**PROBLEM DETAILS**. Exactly and only the lines from the one containing "Harmful Language Statement (248, 12)" through the close of the entries below are to be set down.

**RECORDS SUPPLIED**.
Segment Open

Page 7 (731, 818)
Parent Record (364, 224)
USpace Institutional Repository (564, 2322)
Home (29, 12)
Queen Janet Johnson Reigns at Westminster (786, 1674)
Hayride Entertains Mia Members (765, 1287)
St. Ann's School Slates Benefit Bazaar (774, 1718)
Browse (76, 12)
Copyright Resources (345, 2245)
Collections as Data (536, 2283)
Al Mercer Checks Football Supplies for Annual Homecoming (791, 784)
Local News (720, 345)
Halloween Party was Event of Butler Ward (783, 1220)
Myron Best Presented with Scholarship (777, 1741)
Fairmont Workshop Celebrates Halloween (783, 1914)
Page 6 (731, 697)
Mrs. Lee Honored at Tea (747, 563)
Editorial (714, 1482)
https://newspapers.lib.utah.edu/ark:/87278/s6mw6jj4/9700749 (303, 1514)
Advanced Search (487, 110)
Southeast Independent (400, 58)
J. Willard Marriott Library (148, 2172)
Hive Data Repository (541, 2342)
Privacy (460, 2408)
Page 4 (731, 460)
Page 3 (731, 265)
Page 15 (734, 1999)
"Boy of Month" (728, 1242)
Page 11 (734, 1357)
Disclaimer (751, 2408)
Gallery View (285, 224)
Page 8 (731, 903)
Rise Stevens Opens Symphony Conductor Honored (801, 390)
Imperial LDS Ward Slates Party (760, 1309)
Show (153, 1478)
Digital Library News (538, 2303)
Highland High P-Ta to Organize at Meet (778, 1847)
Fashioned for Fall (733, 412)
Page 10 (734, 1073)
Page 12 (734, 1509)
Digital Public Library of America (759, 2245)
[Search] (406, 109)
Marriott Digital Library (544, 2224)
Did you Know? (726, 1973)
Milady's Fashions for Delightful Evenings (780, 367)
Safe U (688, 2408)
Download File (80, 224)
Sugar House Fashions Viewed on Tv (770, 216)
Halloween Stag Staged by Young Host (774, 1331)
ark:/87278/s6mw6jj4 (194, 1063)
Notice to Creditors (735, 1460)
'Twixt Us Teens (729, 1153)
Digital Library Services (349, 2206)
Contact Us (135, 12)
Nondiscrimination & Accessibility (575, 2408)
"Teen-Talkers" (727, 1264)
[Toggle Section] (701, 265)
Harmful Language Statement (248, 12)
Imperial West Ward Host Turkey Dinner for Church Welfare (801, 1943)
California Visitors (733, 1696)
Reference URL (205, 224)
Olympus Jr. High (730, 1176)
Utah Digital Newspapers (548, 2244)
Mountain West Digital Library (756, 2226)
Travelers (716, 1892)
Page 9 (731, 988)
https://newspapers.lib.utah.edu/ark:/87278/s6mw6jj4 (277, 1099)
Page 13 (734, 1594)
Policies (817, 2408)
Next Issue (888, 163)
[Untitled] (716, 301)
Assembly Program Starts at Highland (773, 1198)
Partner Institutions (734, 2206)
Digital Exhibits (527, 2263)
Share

Segment Closed

**SOLUTION FOR THIS PROBLEM**.
Harmful Language Statement (248, 12)
Imperial West Ward Host Turkey Dinner for Church Welfare (801, 1943)
California Visitors (733, 1696)
Reference URL (205, 224)
Olympus Jr. High (730, 1176)
Utah Digital Newspapers (548, 2244)
Mountain West Digital Library (756, 2226)
Travelers (716, 1892)
Page 9 (731, 988)
https://newspapers.lib.utah.edu/ark:/87278/s6mw6jj4 (277, 1099)
Page 13 (734, 1594)
Policies (817, 2408)
Next Issue (888, 163)
[Untitled] (716, 301)
Assembly Program Starts at Highland (773, 1198)
Partner Institutions (734, 2206)
Digital Exhibits (527, 2263)
Share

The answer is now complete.